One of the best parts about this time of year is the new PathLight students are chosen. These are boys and girls who recently completed what we in the States would call Eighth Grade. Now they are ready to make the big step to High School, and PathLight has admitted them to the program. It’s fun to see the potential in each of these young faces!
This year PathLight offered the Sponsorship+ Program to three schools. Sixty-three students completed an application. After reviewing recommendations from teachers, checking grades, and evaluating test scores, PathLight staff interviewed 26 students and their parents. All of them were great candidates, but ultimately we could only accept 15 for funding reasons. It’s sad to say not to the other 11 merely because the funds were not available!
Here are four of the students and a brief profile on each. Please take a moment to read each one. No doubt you’ll be touched by the hope — through faith and learning — that these students are excited about!

Joseline would like to become an accountant.

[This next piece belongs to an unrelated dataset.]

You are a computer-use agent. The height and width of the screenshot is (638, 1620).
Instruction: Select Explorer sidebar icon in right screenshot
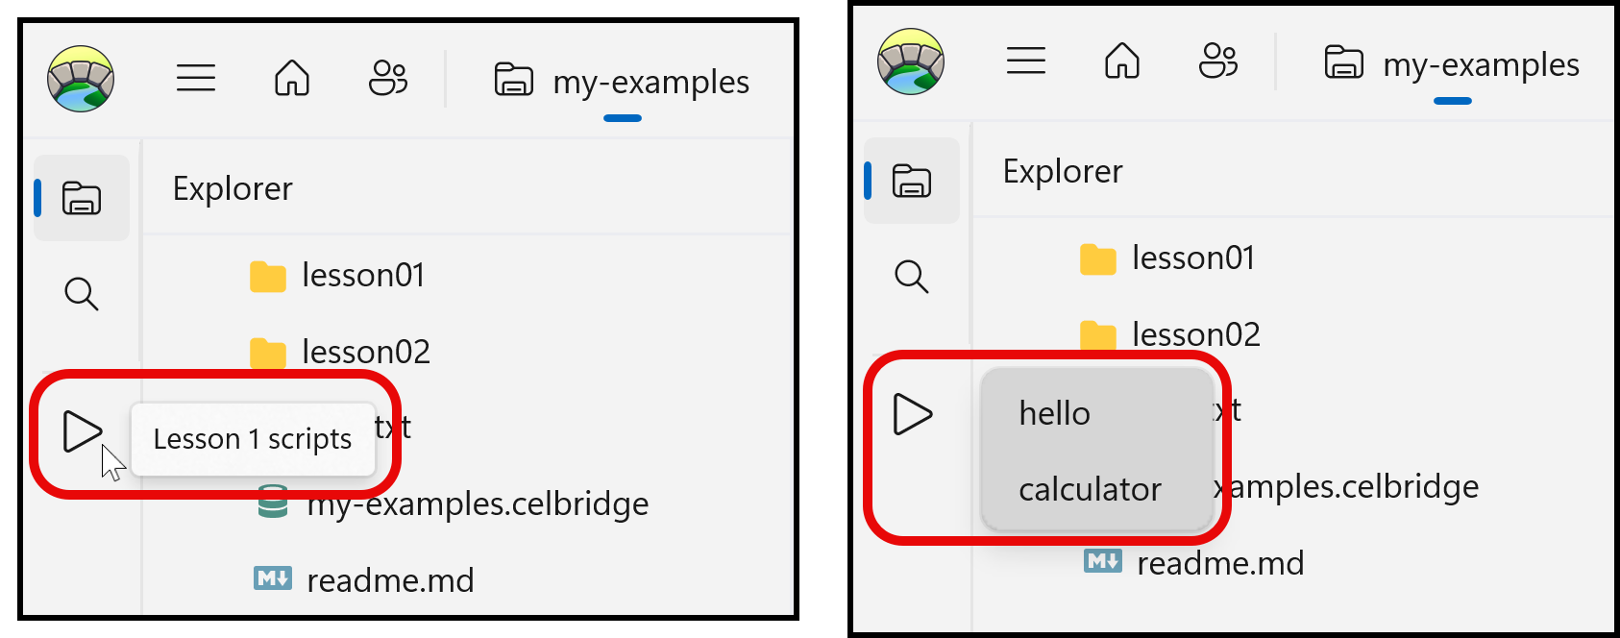912,181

She wrote in her essay, “Being successful doesn’t always mean that it is easy, because if you aim for something you have to work hard for it.” She will be the first person in her family to attend high school.

Quincy aspires to be a doctor. He told us “I think I deserve this scholarship because I’ve been working very hard and my mom has been there every step of the way, pushing me from the beginning and that’s why I am where I am today.” He will be the first in the family to attend high school.

Abel had an outstanding score on the Primary School Exam; the highest of all our applicants. His father’s farm provides food for the family and a little money, but not enough to send the children to high school. With a secondary education, Abel hopes to help his family and he says that it will “encourage young students, the ones after us, to have the energy, the potential and the will to go to high school to get an education.”

Ashjohnae wrote “I want to go to high school because I have seen how hard it is to get a job without an education. Without an education nothing is possible”. She pledged to work her hardest, so that she could give back to her parents and her community.